(Exercise inputs begins)

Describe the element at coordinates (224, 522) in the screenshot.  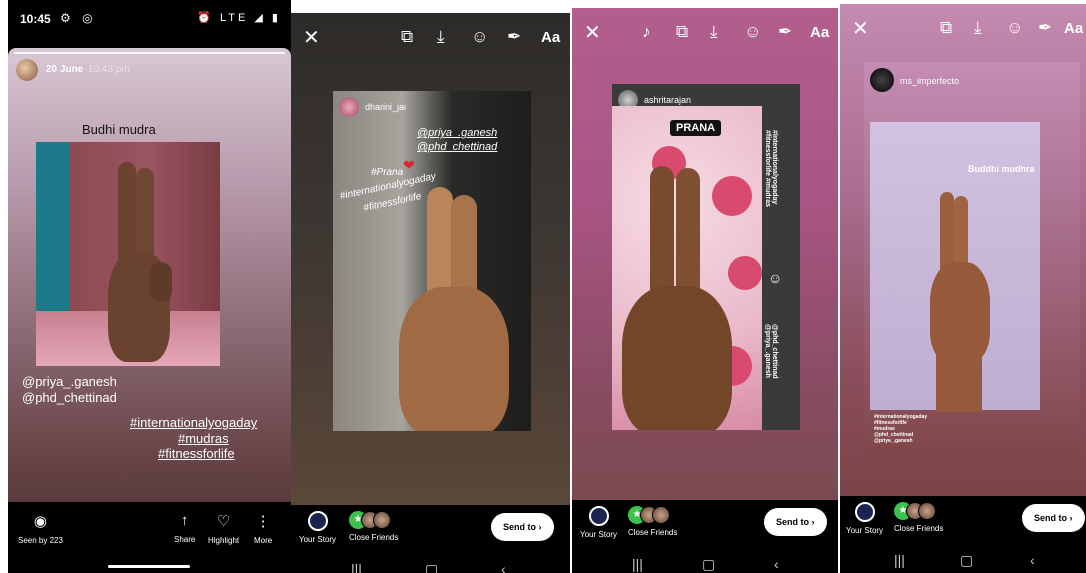
I see `highlight-icon: ♡` at that location.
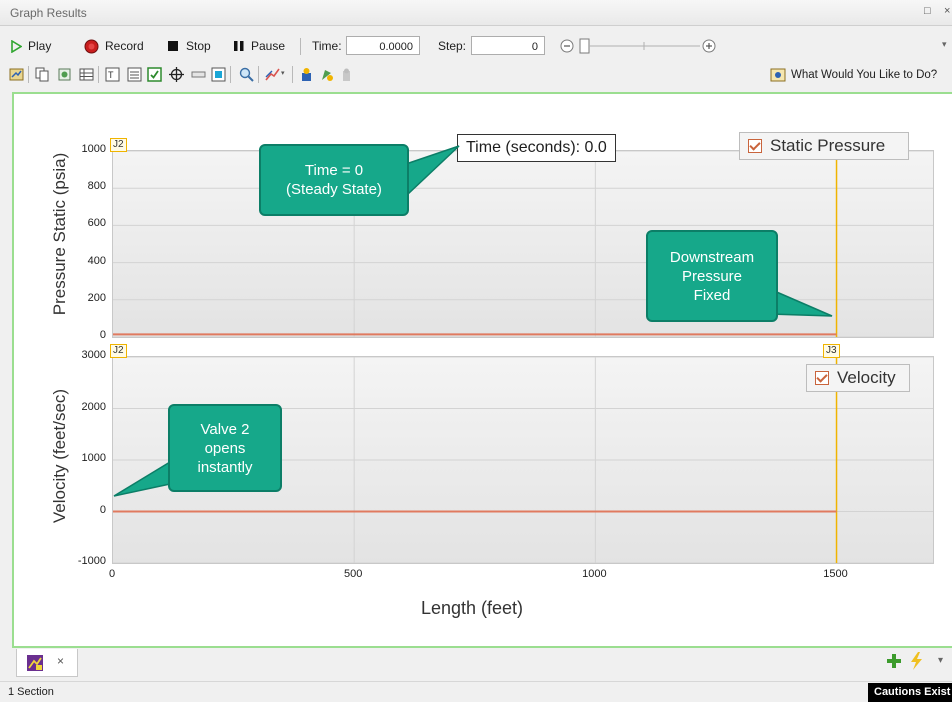 The image size is (952, 702). I want to click on status-bar: 1 Section Cautions Exist, so click(476, 692).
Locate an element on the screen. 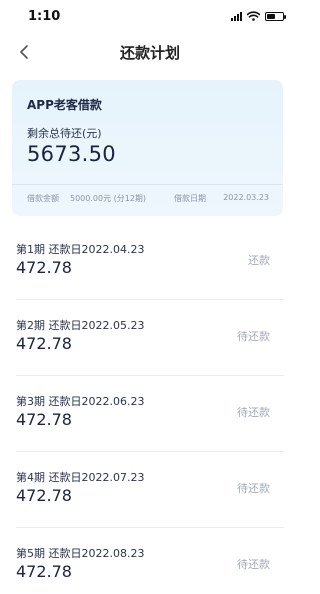 The image size is (320, 594). nav-bar: 还款计划 is located at coordinates (150, 52).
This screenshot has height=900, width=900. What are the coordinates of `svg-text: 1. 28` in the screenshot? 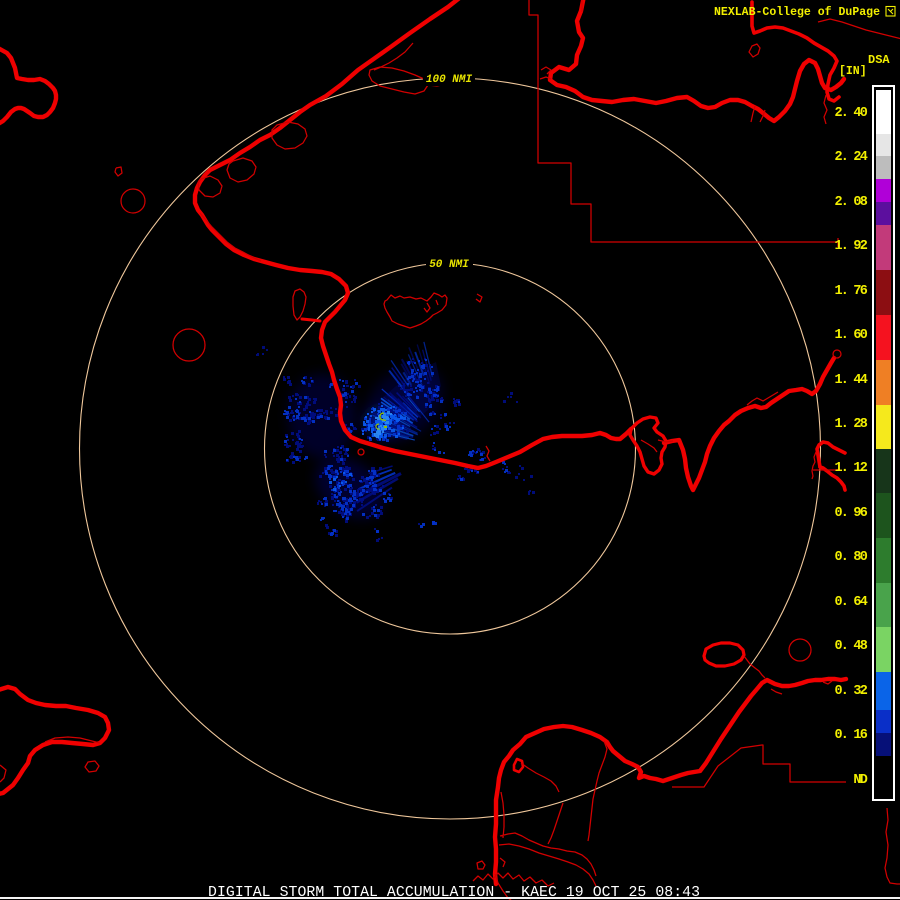 It's located at (850, 424).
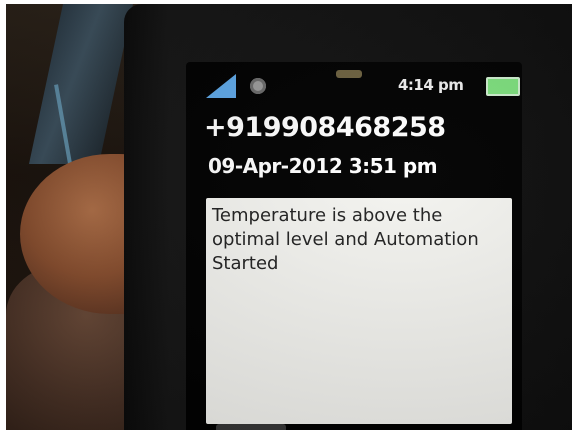 The width and height of the screenshot is (575, 434). What do you see at coordinates (323, 166) in the screenshot?
I see `message-datetime: 09-Apr-2012 3:51 pm` at bounding box center [323, 166].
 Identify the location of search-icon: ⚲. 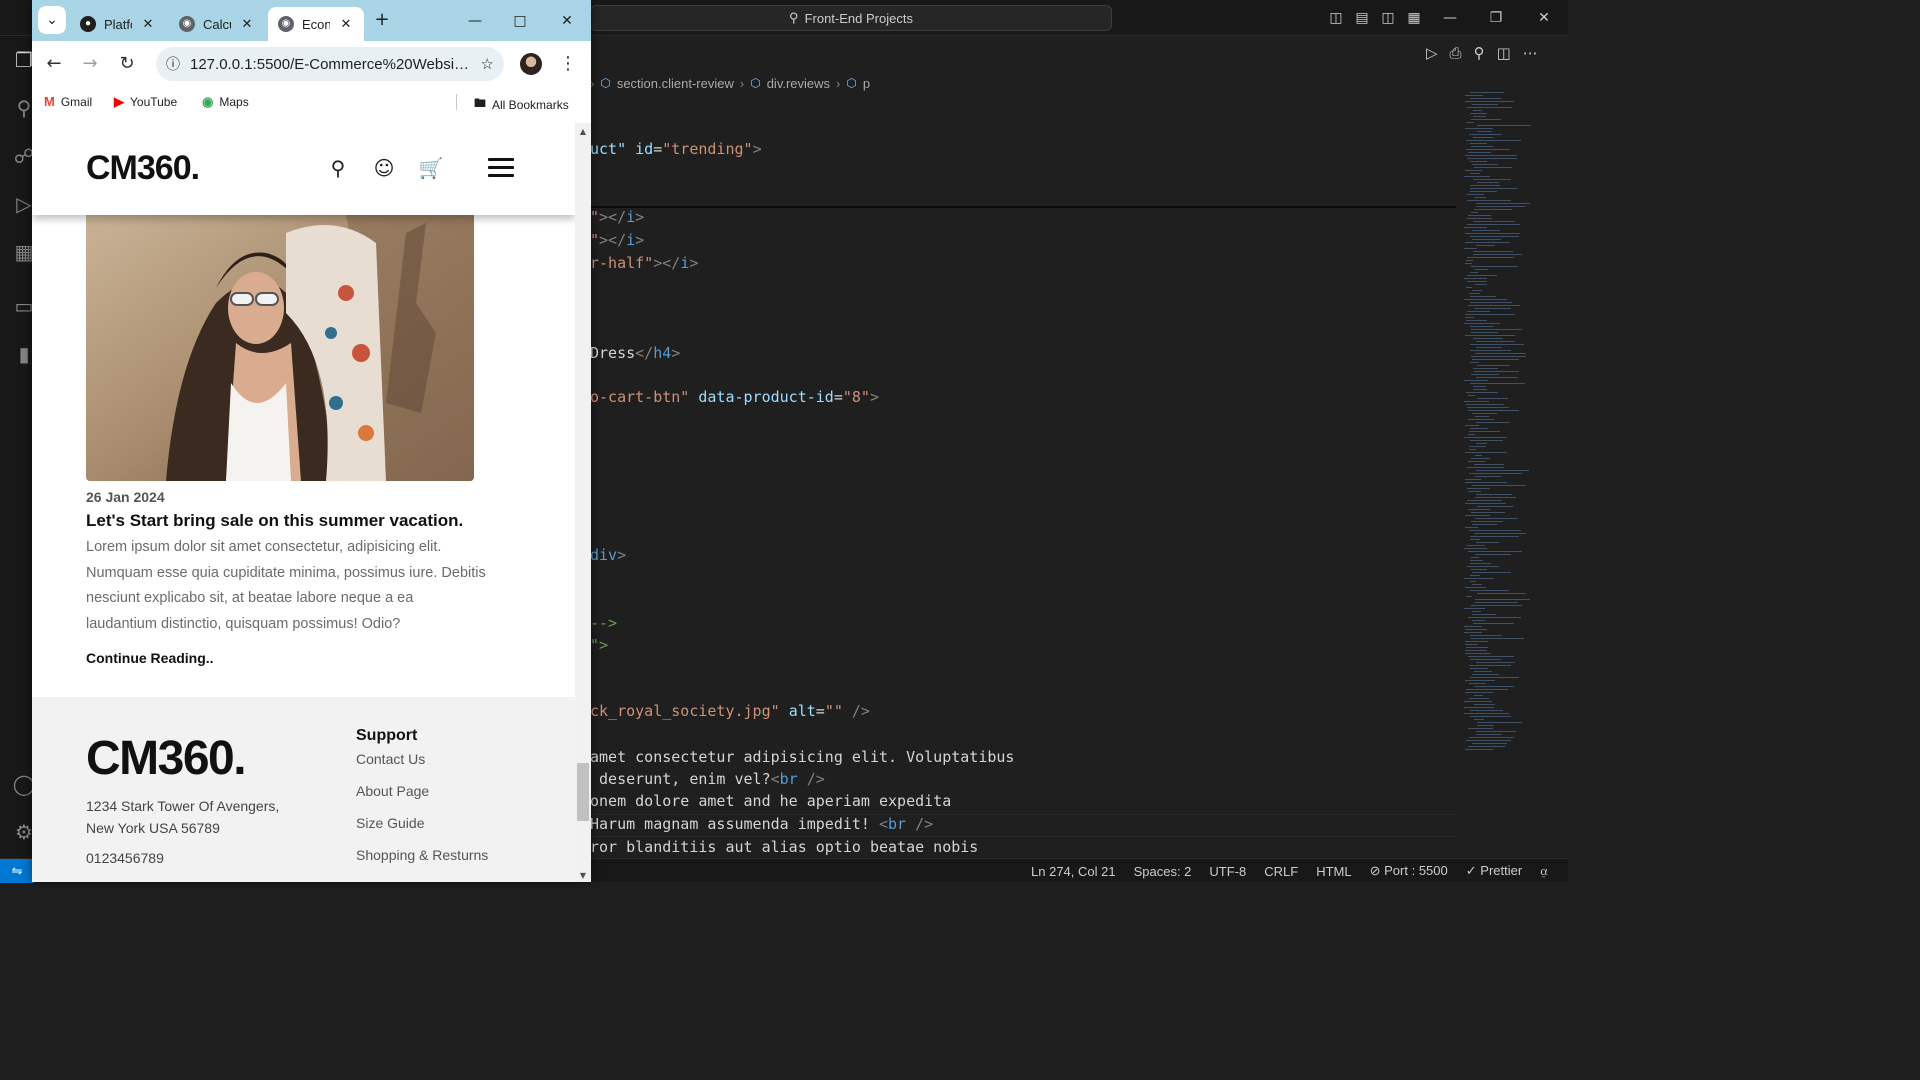
(338, 168).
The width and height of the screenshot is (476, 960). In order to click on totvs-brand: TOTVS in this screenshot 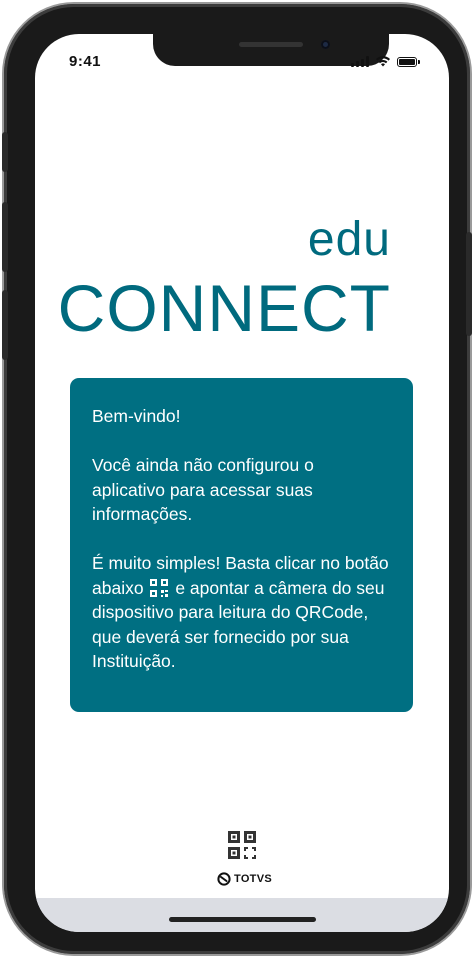, I will do `click(244, 879)`.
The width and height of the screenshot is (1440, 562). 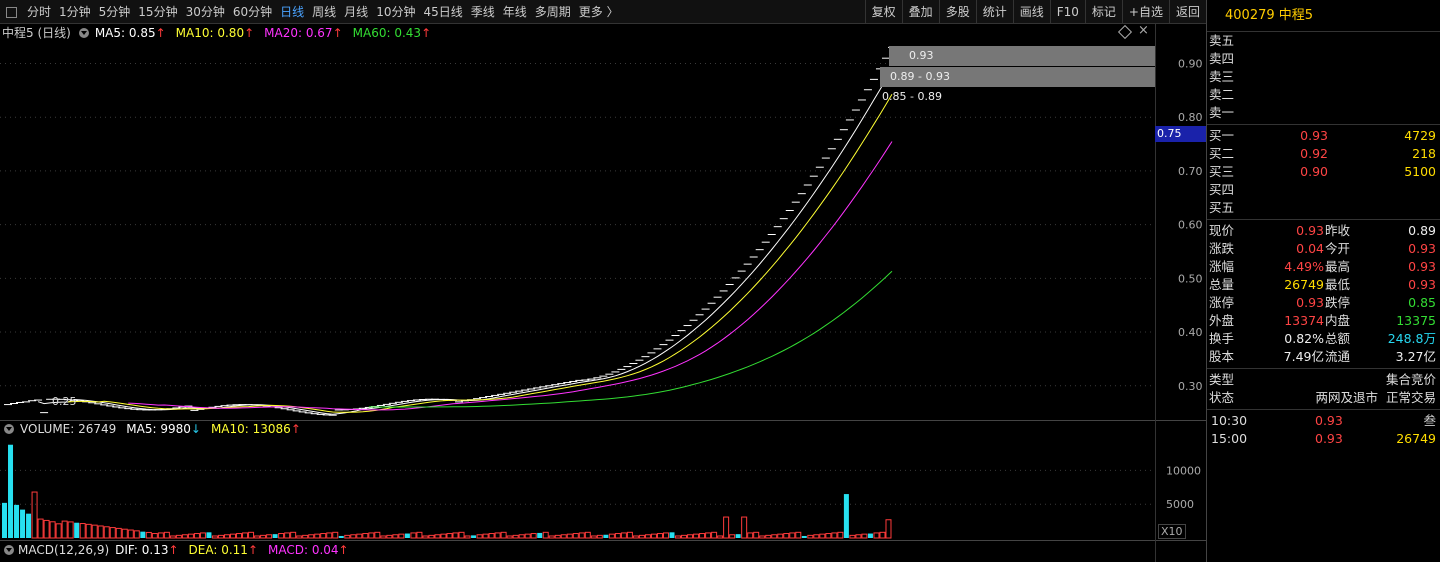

(Exercise inputs ends)

- [What the exercise asks] Please write out again, word for word, the lines above from the very first one through the line containing "The image size is (952, 702).", including both, and leave the pictures out of your answer.

- [Solution below]
Describe the element at coordinates (224, 522) in the screenshot.  
I see `highlight-icon: ♡` at that location.
 The image size is (952, 702). I want to click on status-bar: 1 Section Cautions Exist, so click(476, 692).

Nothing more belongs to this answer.